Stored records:
###

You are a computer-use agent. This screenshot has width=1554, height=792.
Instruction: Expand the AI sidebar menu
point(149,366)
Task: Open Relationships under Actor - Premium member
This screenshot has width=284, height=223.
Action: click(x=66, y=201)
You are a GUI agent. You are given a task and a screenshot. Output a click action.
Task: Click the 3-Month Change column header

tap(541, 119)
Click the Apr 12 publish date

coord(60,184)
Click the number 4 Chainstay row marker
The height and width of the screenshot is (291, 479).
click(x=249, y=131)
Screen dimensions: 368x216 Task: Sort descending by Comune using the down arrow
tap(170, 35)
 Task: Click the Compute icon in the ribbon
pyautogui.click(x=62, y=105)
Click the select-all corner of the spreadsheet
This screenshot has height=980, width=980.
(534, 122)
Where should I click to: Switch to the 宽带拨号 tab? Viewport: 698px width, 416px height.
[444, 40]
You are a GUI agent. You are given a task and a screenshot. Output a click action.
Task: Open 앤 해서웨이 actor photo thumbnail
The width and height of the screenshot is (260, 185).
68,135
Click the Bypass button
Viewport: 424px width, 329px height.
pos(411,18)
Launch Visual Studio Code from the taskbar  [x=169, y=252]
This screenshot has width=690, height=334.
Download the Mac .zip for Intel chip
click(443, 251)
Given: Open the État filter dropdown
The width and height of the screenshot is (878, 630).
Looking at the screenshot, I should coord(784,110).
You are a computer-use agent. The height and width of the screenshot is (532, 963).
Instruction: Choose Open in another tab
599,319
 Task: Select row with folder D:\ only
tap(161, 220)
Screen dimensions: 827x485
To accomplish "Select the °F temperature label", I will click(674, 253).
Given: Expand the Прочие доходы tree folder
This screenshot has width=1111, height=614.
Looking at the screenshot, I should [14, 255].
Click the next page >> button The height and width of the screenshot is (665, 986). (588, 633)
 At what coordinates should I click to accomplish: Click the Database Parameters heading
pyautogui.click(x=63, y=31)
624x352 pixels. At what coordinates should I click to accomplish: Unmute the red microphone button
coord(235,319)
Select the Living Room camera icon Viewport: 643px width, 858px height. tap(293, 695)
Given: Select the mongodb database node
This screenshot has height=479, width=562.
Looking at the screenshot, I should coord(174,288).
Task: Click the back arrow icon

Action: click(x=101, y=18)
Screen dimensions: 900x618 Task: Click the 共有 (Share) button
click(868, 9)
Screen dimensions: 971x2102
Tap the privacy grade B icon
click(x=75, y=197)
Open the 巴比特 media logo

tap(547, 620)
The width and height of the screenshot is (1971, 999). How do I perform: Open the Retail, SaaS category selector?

###

## What you need to do
Each line above with the string "computer" should be reported in full.

## Result below
You are a computer-use agent. This screenshot has width=1554, height=792.
You are a computer-use agent. The height and width of the screenshot is (532, 963).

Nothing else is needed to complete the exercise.